If my thoughts above aren't sensible, note that I am very weak in knowledge at this end of e-mail stuff.  My e-mail strength is at the other end, in configuring the user stuff like SMTP/POP3/IMAP settings, doing forwarding/fanout, migrating whole mail databases from one system to another system, and such.  Though I have perused a lot of e-mail headers to figure out some failures.
 
Hartmut W Sager - Tel +1-204-339-8331


On Fri, 3 Apr 2020 at 00:32, Trevor Cordes <trevor@tecnopolis.ca> wrote:
On 2020-04-02 Sean Cody wrote:
> Ultimately the signed messages get screwed up by the mailing list.
> The headers make that pretty clear and spamassassin marks the message
> ‘X-Spam: Yes’ when further below you see another instance validate
> the original receipt.

X-Spam from the MUUG server says it passes ok.  So you must mean your
local spamass is marking it as spam.

Mailman should not touch the body, and the headers that are marked
("h=") you should be able to configure to ensure they don't include any
that mailman modify.

Hmm... maybe that means Subject: should be taken out of h=.  The very
first post to the list will have [RndTbl] prepended.  Subsequent
replies shouldn't have anything prepended, I don't think.  Thinking
about it a bit, it shouldn't be the end of the world to remove Subject
as a checked header.  Ya, it's not ideal, but that only leaves the
subject for spammers to abuse, still not the body.

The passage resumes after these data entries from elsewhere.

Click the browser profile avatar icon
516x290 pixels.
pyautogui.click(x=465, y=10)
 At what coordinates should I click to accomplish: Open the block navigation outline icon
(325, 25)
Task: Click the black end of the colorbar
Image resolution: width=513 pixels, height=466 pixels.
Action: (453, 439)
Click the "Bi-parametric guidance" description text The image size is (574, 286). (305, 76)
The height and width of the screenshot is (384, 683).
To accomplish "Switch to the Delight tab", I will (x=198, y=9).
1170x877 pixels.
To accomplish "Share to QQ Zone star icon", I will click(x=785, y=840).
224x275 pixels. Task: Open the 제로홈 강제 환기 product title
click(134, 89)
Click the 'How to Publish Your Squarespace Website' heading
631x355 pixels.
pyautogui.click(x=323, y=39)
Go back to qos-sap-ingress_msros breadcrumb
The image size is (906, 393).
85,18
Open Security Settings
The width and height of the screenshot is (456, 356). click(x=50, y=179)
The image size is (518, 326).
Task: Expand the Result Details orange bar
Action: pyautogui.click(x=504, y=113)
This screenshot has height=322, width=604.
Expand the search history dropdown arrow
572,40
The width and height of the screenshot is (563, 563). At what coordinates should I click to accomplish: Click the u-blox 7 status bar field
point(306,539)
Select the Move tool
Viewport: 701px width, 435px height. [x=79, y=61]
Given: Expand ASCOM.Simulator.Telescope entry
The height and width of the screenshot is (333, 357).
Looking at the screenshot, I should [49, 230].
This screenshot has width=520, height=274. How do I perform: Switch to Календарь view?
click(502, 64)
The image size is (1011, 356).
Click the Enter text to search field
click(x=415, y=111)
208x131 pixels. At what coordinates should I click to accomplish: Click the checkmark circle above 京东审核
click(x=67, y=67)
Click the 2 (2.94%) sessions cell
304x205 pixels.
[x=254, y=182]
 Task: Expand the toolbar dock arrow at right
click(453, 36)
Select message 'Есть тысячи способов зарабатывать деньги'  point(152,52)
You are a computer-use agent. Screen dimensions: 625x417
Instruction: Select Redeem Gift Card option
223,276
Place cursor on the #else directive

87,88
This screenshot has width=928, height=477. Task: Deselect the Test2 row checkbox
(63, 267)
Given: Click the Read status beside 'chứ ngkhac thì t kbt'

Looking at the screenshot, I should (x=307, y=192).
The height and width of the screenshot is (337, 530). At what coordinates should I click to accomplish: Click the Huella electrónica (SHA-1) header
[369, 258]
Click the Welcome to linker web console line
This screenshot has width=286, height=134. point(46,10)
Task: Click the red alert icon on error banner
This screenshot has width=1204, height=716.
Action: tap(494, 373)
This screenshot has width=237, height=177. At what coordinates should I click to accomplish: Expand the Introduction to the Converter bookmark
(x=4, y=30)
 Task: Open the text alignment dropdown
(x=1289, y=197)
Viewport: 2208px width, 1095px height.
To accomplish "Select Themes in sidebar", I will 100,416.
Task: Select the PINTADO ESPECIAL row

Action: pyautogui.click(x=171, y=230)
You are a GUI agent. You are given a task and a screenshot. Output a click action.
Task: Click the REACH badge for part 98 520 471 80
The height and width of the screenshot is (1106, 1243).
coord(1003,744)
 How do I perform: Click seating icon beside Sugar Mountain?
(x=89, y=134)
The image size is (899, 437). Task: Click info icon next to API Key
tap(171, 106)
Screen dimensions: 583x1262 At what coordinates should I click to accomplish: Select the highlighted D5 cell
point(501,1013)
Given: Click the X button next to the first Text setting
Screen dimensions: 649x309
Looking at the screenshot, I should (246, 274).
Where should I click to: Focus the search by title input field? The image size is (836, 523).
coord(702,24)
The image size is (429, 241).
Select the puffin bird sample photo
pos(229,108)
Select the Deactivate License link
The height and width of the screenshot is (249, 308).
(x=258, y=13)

I'm 99% positive mailman does not change Date, To, Cc, In-Reply-To
(seems absent) and (hopefully) References.  Excluding IRT and Refs
should likewise not cause any grief.

> Would recommend disable the DKIM check in spamassassin on the mailing
> list or strip DKIM headers before wrapping and relaying the messages
> to the list.   <https://wiki.list.org/DEV/DKIM>
> https://wiki.list.org/DEV/DKIM

Like I said, MUUG spamass seems to pass DKIM just fine (on emails from
all 3 of us).  Your idea about having mailman strip the DKIM headers
sounds like the better idea, however, some sites (maybe gmail) are
sticklers for DKIM working properly to avoid getting in spamboxes.
(Yes, usually one of the methods is enough.)

I can't find a TXT DK record for abrao.net... Mine are all under
main._domainkey.*, but is "main" user-selectable?  How do the MTAs know
which TXT record to retrieve?  Is it hidden in the dk header somewhere?
I'd like to look at Alberto's DK DNS record to see what's going on
there.

Argh.  This is why I don't like messing with this stuff :-)  I prefer
to wait for a fire and then put it out.  However, gmail spamblocking
Alberto is just such a fire...

And Sean is 100% correct that most of these antispam methods are tough
to jive with mailing lists.  The creators of these things didn't think
through all the use cases.  And thus we're stuck with 3-4 different
standards, lots of the (non big-tech) players (like me and Alberto)
implementing 1 or fewer of them, and tons of real world problems.